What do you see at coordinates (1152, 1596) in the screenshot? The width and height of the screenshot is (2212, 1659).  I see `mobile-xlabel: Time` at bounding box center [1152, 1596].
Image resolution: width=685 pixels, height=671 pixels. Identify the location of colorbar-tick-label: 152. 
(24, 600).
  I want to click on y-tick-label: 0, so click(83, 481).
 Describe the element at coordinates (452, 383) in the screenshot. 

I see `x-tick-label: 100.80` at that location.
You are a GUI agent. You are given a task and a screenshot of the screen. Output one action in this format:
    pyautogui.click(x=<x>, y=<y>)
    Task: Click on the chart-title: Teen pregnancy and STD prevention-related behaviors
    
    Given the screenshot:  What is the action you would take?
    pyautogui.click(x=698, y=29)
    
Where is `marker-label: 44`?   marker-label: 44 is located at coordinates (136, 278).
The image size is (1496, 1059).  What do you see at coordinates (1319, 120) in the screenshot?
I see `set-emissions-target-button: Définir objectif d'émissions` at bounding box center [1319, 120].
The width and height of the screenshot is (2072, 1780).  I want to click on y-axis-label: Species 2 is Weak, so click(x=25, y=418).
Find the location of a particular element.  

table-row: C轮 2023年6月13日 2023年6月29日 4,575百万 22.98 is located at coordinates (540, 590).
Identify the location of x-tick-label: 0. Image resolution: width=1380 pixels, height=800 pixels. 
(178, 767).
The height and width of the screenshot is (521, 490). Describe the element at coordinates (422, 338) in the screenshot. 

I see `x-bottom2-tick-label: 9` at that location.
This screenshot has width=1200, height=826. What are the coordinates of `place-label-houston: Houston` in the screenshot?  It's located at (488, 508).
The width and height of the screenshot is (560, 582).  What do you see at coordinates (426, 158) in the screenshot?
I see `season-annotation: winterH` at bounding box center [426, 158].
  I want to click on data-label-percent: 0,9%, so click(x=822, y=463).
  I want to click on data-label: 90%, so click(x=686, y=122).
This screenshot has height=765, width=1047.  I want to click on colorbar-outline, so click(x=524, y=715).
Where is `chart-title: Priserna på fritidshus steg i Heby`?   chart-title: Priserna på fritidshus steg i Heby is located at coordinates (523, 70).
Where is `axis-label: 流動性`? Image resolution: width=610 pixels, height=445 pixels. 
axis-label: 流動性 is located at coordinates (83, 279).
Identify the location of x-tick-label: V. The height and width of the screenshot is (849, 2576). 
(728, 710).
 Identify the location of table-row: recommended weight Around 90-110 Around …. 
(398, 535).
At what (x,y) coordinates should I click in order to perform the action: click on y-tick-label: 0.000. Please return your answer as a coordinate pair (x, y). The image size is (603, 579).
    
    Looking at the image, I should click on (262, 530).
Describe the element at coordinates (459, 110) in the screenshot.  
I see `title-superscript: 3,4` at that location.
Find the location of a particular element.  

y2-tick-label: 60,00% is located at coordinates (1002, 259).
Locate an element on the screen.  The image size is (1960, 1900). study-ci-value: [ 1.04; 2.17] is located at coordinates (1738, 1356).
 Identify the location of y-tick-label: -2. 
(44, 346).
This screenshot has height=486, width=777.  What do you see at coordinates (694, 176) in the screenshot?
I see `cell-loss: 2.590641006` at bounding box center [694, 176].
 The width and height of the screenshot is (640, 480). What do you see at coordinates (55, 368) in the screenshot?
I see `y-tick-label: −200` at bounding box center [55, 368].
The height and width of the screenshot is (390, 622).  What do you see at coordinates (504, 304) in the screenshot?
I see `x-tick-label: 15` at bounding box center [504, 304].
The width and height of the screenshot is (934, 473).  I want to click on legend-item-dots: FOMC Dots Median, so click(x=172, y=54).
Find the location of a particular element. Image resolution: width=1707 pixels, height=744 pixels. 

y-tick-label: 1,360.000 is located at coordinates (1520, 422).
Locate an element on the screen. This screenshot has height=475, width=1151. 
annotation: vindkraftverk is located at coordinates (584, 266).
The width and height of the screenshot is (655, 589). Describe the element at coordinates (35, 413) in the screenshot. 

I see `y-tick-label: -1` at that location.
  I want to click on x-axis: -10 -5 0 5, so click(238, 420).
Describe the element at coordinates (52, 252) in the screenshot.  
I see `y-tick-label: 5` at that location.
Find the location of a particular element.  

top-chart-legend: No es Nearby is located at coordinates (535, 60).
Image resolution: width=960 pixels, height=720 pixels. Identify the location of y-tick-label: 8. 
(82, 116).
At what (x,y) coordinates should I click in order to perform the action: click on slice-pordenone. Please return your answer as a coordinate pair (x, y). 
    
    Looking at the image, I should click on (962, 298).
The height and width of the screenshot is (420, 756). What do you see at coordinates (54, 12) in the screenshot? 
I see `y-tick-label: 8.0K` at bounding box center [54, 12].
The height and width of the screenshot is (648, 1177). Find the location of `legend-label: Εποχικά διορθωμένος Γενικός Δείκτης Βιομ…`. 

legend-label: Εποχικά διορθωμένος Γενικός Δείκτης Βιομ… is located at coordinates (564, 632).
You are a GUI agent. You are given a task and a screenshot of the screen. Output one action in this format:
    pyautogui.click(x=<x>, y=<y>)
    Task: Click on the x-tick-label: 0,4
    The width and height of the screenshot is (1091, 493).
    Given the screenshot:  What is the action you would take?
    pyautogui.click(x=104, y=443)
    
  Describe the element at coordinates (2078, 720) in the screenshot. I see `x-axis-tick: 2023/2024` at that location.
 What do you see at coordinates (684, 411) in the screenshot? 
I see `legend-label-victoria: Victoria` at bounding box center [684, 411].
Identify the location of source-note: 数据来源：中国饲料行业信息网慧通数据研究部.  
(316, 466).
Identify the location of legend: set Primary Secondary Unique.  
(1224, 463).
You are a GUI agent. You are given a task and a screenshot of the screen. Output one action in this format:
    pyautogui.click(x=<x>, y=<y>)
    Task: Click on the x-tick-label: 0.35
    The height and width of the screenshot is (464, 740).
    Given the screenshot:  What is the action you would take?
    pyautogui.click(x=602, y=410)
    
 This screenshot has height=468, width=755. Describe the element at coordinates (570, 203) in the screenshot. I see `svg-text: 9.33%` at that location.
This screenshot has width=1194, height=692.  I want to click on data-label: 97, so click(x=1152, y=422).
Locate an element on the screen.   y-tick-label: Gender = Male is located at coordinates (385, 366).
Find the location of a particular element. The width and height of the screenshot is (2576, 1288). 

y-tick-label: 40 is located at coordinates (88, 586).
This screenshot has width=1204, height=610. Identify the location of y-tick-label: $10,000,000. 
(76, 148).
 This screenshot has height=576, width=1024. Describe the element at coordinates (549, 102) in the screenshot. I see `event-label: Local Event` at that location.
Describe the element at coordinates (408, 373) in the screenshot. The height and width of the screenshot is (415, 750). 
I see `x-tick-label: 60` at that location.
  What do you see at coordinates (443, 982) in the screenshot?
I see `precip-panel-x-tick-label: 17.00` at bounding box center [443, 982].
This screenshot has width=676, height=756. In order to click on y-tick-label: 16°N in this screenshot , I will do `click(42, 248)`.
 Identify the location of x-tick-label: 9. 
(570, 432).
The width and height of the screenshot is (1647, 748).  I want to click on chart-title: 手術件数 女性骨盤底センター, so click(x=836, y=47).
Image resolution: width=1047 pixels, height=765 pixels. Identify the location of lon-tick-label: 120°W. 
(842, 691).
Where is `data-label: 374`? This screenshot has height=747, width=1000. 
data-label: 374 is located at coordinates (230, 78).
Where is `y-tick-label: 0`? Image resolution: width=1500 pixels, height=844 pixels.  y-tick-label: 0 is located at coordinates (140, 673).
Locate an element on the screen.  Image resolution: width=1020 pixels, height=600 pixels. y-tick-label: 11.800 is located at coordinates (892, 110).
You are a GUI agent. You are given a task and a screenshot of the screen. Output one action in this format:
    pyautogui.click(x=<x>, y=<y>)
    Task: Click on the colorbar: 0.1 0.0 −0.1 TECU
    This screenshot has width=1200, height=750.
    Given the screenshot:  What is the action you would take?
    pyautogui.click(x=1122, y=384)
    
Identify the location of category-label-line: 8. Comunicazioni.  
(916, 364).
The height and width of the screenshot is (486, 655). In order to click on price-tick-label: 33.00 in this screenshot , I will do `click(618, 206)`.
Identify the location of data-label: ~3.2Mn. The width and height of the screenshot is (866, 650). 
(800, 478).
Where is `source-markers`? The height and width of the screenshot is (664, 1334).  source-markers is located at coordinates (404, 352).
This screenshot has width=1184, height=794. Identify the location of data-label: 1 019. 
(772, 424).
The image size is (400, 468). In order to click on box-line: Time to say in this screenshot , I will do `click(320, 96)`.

++++++++++++++++++++

What this task involves.
Please repeat the material from the line with "coordinates (1738, 1356)." up to and including the line with "annotation: vindkraftverk is", swapping "Locate an element on the screen" for "Find an element on the screen" and leaving everything else unchanged.

Output of the task.
Find an element on the screen.  The image size is (1960, 1900). study-ci-value: [ 1.04; 2.17] is located at coordinates (1738, 1356).
 Identify the location of y-tick-label: -2. 
(44, 346).
This screenshot has height=486, width=777.  What do you see at coordinates (694, 176) in the screenshot?
I see `cell-loss: 2.590641006` at bounding box center [694, 176].
 The width and height of the screenshot is (640, 480). What do you see at coordinates (55, 368) in the screenshot?
I see `y-tick-label: −200` at bounding box center [55, 368].
The height and width of the screenshot is (390, 622).  What do you see at coordinates (504, 304) in the screenshot?
I see `x-tick-label: 15` at bounding box center [504, 304].
The width and height of the screenshot is (934, 473).  I want to click on legend-item-dots: FOMC Dots Median, so click(x=172, y=54).
Find the location of a particular element. Image resolution: width=1707 pixels, height=744 pixels. 

y-tick-label: 1,360.000 is located at coordinates (1520, 422).
Find an element on the screen. This screenshot has height=475, width=1151. 
annotation: vindkraftverk is located at coordinates (584, 266).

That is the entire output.